● Zu erledigen
(1) Um wie viele Meter steigt laut dem Textauszug über den Regenwald als Klimaarchiv der Wasserpegel in den Wäldern?
(2) Fasse im Textauszug über den Regenwald als Klimaarchiv den Absatz, der mit „Während der Regenzeit steigt“ beginnt, als kurze Liste zusammen.
(3) Führe den Textauszug über den Regenwald als Klimaarchiv nach seinem letzten Satz weiter.

● Textauszug
■ ■ ■ ■ ■
Über Klima- und Wachstumsmodelle

Der Regenwald als Klimaarchiv

Fast die Hälfte der weltweiten Wälder liegt in den Tropen. In den Regenwäldern schlummert eine Fülle von wissenschaftlichen Geheimnissen. So kann man an Tropenbäumen erkennen wie unser Klima der Zukunft aussieht.

Während der Regenzeit steigt der Pegel des Amazonas jeden Tag um fast zehn Zentimeter. Für die Natur, als auch für die Menschen, hat diese jährliche Flut große Bedeutung, denn sie ist so gewaltig, dass sich alle daran anpassen müssen. In den Wäldern steigt der Wasserpegel um bis zu 15 Meter, dann heißt es auch für die Bäume "Land unter". 300.000 Quadratkilometer werden überflutet, ein Fläche dreieinhalb Mal so groß wie Österreich.

Der Forstwissenschaftler Florian Wittmann sucht seit vielen Jahren nach Merkmalen in den Bäumen, mit denen er auf das Klima rückschließen kann. Er glaubt, dass die Bäume eine Art Erinnerungsvermögen an vergangene Klimaperioden haben. Wichtigstes Hilfsmittel für ihn: Jahresringe. Dass es die in den Tropen gibt, wird allerdings von vielen Wissenschaftlern bestritten.

Gibt es Jahresringe bei Tropenbäumen?

Dieser Mythos stammt laut Wittmann von der Vorstellung, dass die Temperatur ein wesentlicher Faktor für den Wachstumsrhythmus von Pflanzen sei. In den Tropen sei die Temperatur zwar das ganze Jahr konstant, hier würden aber andere Faktoren wie zum Beispiel Niederschläge, oder die jährliche Überschwemmung die Wachstumssteuerung der Bäume übernehmen.
■ ■ ■ ■ ■
● Bereitgestellte Angaben
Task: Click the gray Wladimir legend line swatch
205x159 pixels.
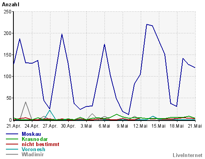Action: click(x=12, y=154)
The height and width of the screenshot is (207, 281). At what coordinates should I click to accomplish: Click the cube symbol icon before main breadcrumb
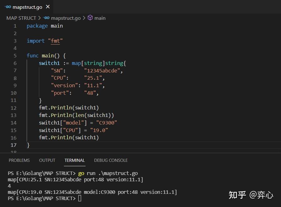coord(91,18)
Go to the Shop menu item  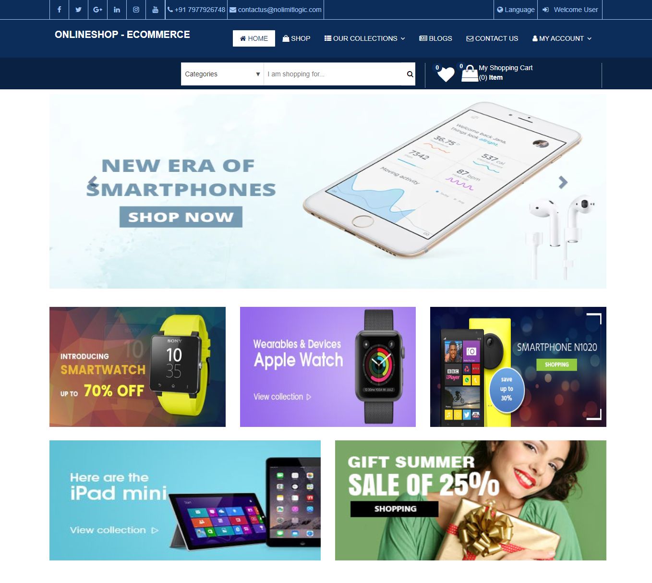click(x=296, y=38)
■ ■ ■ ■ ■
● Antworten nach Nummer
(1) Um bis zu 15 Meter.

(2)
- In der Regenzeit steigt der Amazonas täglich um fast zehn Zentimeter.
- Die jährliche Flut ist so gewaltig, dass sich Natur und Menschen anpassen müssen.
- In den Wäldern steigt der Wasserpegel um bis zu 15 Meter.
- 300.000 Quadratkilometer werden überflutet, dreieinhalb Mal die Fläche Österreichs.

(3)
Die Untersuchungen von durch Bohrungen gewonnenen Baumproben konnte dies bestätigen. Das größte Wachstum findet in der nicht überschwemmten Zeit statt, die Jahresringbreite variiert also in Abhängigkeit von der Dauer der Vegetationsperiode. Somit ist bewiesen, dass die jährliche Überschwemmung der maßgebliche Faktor für das Wachstum Bäume ist.

Ozeanische Wassertemperaturen bestimmen Flut

Diese enge Verzahnung von Überschwemmung und Jahresringbreite hat weit reichende Folgen für die Wissenschaft. Denn die Jahresringe der teilweise mehrere hundert Jahre alten Bäume geben auch über das Klima Auskunft.

Die Höhe der Überschwemmung in Amazonien wird tausende Kilometer weit weg im tropischen Pazifik und dem tropischen Atlantik bestimmt. Die Wassertemperaturen dieser Ozeane kontrollieren sozusagen, wie hoch die Überschwemmung jedes Jahr wird.

Wenn im Pazifik die Oberflächenwassertemperaturen erhöht sind, dann entsteht El Nino. Das bedeutet für Amazonien weniger Niederschlag und die Flut, die daraus resultiert, ist abgeschwächt. Die Vegetationsperiode ist länger und die Bäume machen breitere Jahresringe.

El Nino und La Nina

Das Klimaphänomen El Nino, das alle paar Jahre zu verheerenden Überschwemmungen in Südamerika führt hat aber auch so etwas wie eine kleine Schwester, La Nina. Sie ist sozusagen das Gegenteil und entsteht wenn die Oberflächenwassertemperatur im tropischen Pazifik kühler als normal ist. Und das bedeutet für Amazonien mehr Niederschläge und eine große Überschwemmung. Die Bäume reagieren darauf entsprechend mit schmäleren Jahrringen, weil die Vegetationsperiode signifikant kürzer ist.

Auf Grund dieser Daten kann man sehr gute Klimamodelle erstellen.

Die Speicherung von CO2

Die Wissenschaftler wollen aus dem Wachstum der Bäume aber noch weitere Erkenntnisse ziehen. Daher werden die Jahresringe aus den Bohrungen auf ihre CO2 Speicherkapazität hin analysiert.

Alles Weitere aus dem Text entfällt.